Assignment: Search the records for the string "indicator" and copy every line in which it appears.

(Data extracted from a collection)
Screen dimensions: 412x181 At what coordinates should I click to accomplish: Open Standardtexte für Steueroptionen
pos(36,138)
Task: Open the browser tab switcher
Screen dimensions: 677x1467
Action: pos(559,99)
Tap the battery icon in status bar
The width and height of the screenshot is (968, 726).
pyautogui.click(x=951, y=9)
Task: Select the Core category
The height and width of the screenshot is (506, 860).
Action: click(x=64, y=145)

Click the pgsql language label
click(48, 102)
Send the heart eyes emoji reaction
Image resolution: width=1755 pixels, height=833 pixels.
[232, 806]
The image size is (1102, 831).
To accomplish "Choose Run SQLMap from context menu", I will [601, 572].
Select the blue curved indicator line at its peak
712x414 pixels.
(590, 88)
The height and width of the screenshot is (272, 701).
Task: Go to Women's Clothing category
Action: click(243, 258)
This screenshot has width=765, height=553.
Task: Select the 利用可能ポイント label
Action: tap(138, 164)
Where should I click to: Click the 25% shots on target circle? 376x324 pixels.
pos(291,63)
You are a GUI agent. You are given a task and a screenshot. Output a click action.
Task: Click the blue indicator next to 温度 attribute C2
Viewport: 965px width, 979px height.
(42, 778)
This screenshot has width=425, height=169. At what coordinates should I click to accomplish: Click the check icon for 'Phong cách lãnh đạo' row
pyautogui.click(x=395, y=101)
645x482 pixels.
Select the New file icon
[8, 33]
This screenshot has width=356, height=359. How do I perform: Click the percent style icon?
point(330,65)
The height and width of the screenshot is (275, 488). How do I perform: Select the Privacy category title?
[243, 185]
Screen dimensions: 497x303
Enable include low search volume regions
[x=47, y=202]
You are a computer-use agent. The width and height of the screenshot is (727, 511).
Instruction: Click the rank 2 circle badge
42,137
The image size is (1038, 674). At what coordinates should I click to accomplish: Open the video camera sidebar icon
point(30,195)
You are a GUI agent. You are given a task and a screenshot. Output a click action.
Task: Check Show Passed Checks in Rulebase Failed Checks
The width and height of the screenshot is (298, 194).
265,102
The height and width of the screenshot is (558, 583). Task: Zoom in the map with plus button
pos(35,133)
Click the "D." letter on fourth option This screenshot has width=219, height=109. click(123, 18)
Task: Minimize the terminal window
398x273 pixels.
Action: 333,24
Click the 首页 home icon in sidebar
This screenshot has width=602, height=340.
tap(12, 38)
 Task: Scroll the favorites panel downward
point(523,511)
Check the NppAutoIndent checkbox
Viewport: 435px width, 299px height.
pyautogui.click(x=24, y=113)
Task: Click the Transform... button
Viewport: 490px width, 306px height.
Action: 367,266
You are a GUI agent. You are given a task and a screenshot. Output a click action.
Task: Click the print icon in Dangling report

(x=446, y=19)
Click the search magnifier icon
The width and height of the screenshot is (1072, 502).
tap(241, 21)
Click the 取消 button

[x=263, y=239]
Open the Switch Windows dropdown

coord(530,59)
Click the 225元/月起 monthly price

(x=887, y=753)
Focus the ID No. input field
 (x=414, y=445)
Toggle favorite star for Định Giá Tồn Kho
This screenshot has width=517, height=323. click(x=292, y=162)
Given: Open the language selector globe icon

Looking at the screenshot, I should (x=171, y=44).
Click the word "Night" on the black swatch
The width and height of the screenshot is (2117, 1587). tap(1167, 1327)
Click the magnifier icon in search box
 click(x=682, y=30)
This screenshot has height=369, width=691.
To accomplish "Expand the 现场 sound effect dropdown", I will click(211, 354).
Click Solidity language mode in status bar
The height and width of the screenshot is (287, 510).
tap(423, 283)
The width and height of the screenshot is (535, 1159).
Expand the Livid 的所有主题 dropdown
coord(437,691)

Result of this task:
Select the blue curved indicator line at its peak
Task: Click the blue indicator next to 温度 attribute C2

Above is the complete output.